As the world of decentralized finance (Defi) continues to grow, there is in our opinion much demand for a stable, transparent and less volatile digital currency fit for use in blockchain-based applications with near–real–time, peer-to-peer global settlement that can be used as a medium of exchange. However, most currently available cryptocurrencies are far too volatile for such purpose and there are in our opinion also concerns with upcoming central bank digital currencies (CBDC’s) which are state-sponsored and therefore defeat the principal object of decentralized cryptocurrencies. Most CBDC’s may also not be based on the distributed Ledger technology of blockchain or even be available for retail use. Another concern is that they might be too slow to materialize.

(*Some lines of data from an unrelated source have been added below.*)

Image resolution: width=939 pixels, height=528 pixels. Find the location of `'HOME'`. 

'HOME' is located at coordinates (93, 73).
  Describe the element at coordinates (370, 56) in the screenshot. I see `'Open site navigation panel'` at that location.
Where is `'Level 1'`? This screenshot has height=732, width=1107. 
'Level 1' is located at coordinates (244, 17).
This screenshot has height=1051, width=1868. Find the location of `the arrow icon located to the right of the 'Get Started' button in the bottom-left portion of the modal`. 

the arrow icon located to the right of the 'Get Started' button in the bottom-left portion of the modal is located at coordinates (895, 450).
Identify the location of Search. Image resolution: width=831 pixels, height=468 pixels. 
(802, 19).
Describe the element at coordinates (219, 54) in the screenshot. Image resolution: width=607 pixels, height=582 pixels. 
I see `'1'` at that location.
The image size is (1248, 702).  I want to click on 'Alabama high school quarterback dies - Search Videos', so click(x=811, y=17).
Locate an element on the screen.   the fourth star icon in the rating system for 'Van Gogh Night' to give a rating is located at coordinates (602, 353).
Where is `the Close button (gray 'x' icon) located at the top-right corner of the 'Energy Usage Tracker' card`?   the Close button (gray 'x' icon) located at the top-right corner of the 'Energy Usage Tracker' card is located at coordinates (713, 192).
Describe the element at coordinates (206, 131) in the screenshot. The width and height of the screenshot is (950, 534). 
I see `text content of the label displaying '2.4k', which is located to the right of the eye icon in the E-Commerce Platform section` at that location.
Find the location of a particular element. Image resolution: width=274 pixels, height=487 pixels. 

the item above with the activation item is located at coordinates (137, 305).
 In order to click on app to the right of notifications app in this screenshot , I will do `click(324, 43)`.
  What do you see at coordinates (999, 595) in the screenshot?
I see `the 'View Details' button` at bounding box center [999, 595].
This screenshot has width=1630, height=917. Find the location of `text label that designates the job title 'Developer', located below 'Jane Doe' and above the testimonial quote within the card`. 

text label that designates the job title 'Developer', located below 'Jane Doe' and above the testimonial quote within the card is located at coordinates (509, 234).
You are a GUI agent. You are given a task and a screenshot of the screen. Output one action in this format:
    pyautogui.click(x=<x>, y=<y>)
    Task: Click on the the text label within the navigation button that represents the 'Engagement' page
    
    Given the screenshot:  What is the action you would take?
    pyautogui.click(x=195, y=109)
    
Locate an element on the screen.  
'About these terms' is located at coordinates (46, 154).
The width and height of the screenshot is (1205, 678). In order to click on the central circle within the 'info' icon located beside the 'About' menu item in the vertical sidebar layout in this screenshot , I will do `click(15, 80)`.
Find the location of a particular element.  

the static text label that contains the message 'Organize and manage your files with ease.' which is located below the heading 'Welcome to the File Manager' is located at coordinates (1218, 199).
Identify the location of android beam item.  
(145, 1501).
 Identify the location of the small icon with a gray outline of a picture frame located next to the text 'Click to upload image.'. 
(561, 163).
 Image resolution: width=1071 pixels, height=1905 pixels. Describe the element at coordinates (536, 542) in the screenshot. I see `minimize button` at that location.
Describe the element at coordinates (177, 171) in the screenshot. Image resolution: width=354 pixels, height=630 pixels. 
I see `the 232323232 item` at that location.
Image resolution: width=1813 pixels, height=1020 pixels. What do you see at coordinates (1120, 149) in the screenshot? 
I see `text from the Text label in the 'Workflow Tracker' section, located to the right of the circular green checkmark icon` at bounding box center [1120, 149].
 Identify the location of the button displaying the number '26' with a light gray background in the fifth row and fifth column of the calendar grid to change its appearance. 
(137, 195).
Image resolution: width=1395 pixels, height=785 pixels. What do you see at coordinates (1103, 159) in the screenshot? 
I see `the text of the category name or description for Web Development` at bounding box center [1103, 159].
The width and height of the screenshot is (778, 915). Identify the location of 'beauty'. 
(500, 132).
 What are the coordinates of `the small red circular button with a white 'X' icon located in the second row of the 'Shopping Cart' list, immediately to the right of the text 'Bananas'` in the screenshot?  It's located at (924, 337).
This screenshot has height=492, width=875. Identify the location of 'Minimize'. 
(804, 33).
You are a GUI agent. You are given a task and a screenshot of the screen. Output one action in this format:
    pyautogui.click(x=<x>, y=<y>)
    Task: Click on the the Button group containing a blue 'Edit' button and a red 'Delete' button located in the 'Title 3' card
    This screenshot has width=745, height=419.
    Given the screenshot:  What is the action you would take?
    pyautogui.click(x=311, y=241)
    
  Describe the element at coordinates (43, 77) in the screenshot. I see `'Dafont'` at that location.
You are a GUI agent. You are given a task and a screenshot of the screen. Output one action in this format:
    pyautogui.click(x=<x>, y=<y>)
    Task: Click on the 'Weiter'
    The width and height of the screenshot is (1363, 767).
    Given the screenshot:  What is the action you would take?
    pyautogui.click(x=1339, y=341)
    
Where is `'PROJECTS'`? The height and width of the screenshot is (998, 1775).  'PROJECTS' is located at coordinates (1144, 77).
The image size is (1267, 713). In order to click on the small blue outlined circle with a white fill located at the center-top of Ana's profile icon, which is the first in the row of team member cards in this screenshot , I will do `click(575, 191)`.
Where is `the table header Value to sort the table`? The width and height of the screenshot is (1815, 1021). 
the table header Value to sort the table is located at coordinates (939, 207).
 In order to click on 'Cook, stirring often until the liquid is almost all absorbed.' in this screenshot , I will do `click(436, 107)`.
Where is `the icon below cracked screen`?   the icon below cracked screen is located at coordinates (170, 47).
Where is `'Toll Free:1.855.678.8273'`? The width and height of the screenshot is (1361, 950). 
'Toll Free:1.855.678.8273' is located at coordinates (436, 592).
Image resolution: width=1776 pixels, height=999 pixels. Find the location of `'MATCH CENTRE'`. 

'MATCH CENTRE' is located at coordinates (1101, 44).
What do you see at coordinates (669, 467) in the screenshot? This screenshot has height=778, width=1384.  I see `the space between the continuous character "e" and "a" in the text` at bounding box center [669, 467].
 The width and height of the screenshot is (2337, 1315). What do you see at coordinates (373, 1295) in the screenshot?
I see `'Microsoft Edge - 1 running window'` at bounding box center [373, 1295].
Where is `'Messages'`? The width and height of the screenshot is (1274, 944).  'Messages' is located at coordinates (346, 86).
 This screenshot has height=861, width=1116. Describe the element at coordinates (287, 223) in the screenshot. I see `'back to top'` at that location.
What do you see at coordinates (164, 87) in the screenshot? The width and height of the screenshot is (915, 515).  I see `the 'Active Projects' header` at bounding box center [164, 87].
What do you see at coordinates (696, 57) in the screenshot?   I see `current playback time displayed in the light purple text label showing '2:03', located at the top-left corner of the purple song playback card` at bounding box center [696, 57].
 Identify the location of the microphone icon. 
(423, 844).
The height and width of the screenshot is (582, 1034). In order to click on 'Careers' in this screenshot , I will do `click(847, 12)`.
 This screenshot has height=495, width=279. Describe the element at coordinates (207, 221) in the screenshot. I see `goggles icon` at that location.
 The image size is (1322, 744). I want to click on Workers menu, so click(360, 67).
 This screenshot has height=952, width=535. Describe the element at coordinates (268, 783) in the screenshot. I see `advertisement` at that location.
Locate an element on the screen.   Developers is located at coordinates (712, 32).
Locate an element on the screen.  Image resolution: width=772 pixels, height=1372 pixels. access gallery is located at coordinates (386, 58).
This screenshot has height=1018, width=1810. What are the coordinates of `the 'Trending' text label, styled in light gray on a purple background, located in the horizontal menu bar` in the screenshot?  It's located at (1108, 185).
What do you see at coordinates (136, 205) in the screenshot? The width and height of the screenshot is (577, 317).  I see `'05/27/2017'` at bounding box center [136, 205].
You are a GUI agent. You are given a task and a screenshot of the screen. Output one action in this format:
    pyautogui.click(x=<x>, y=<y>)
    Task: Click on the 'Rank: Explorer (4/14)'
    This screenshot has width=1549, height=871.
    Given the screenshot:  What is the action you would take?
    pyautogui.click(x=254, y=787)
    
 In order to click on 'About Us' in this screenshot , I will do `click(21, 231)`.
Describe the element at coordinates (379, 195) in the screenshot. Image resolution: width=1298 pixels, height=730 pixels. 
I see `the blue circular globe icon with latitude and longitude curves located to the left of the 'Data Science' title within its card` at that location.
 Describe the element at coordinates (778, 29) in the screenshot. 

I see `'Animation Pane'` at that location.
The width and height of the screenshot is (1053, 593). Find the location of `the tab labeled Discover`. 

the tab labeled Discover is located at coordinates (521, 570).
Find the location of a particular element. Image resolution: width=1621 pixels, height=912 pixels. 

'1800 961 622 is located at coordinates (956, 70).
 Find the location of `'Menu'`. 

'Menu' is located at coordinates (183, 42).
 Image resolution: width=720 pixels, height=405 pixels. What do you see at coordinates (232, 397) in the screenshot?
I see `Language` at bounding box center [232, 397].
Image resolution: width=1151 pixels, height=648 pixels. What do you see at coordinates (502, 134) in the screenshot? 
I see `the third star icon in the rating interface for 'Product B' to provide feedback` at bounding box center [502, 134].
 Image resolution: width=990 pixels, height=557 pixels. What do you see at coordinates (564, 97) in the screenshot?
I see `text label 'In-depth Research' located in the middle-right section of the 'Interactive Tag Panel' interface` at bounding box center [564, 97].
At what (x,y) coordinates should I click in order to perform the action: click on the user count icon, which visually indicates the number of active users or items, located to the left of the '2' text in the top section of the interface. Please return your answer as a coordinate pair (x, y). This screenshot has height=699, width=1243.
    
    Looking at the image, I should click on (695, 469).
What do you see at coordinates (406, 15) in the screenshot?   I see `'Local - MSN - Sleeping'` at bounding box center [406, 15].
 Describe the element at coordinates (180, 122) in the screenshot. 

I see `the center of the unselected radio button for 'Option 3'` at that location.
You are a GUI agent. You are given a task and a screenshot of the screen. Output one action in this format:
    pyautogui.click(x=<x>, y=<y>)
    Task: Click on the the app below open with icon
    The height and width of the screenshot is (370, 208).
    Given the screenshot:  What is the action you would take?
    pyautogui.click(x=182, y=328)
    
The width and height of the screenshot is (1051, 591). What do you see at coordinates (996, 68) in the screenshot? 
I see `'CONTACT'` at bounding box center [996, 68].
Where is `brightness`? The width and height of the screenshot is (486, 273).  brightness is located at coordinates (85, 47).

Stablecoins come in many varieties. Calvin • Farel’s upcoming stablecoins ‘Seed’ for example will be backed by the commodity gold as we at Calvin • Farel believe that the only ones likely to function as a medium of exchange in the foreseeable future are the ones which are tangible, transparent and backed by a valuable, tradeable underlying which the issuer holding those backed underlying as audited reserves. Issuers after to redeem their tokens on demand must be able to liquidate their reserves constantly to ensure to meet this pledge in near-real-time. The tokens, like Calvin • Farel’s upcoming gold backed ‘Seed’ which does not pay interest, are usable as digital money in blockchain applications and trades in them can be settled on a near-real-time, peer-to-peer basis. In addition to being a medium of exchange, they serve as collaterals in decentralized finance (Defi).
Issuers of stablecoins which are fiat currency pegged have thrived while nominal interest rates have been near zero. With high positive interest rates, the opportunity costs of holding zero-interest paying stablecoins increases and the issuers of such fiat-currency pegged tokens will in our opinion lose a lot of its current business.
With significantly negative rates – as slightly seen in for example Switzerland or Germany in the recent past -, the value of safe reserves declines but the tokens are still redeemable at par. In such a market scenario issuers might face insolvency and must invest in riskier reserves for a chance to survive. If stablecoins are no longer fully backed by safe and liquid assets and are widely used, this could once again create financial stability risks.
Let’s assume that issuers of fiat currency pegged cryptocurrencies could pass on their interest earnings – or cost if rates are negative – on reserves to the token holders on a one-on-one basis. That would mean if interest rates are high, fiat currency pegged stablecoins are theoretically a competitive liquid store of value. If interest rates are significantly negative, the issuers’ liabilities shrink along with their reserve; the issuer therefore remains solvent. Fiat currency pegged stablecoins could then be sustainable in all interest rate environments.
But there is another problem for fiat currency pegged stablecoins. Though, at least for the EU with the Regulation of Markets in crypto-assets (Mica) that is expected to come into force in 2024-2025. This new, upcoming law bans the paying of interest on money tokens. That in our opinion will force issuers to adopt to a business model that is only sustainable with near-zero interest rates. We at Calvin • Farel don’t see any sensible reason for such a ban – apart from competition – but such regulation will force fiat currency pegged stablecoins and their issuers to evolve quickly based on current global inflation figures and therefore rising interest rates. Shares in a regulated retail money market fund, issued as security tokens on a public blockchain under the applicable securities legislation, might just be one alternative. Tokenized deposits offered by commercial banks are another possibility. Banks would administer deposits on a distributed database rather than their own. In legal and economic terms, these are identical to conventional deposits; they do not fall under Mica and therefore can pay interest.
Given current government debt levels which have risen tremendously over the past two decades, we at Calvin • Farel don’t have much trust in government backed fiat currencies. This is one of the reasons why Calvin • Farel’s upcoming stablecoin ‘Seed’ is gold backed instead of fiat currency pegged. Tokenizing deposits on the other hand would enable peer-to-peer settlement and would make commercial bank money usable in blockchain applications without impacting the broader financial system. Tokenizing commercial bank deposits might also have other advantages over alternative stablecoins. They could for example fall under existing deposit insurance schemes and may qualify as legal tender in some jurisdictions like bitcoin in El Salvador.
Finally, banks have access to the central bank as lender of last resort, widening the scope of assets that the token holders’ funds could be invested in while maintaining sufficient liquidity. If interest rates deviate significantly from zero – which is quite possible -, we at Calvin • Farel believe that larger fiat currency pegged stablecoin issuers are likely to apply for banking licenses to benefit from the regulatory advantages. None of this in our opinion will obviously solve the distrust in governments by the public but existing banks will most probably introduce tokenized deposits in the upcoming years in order to be able to complete.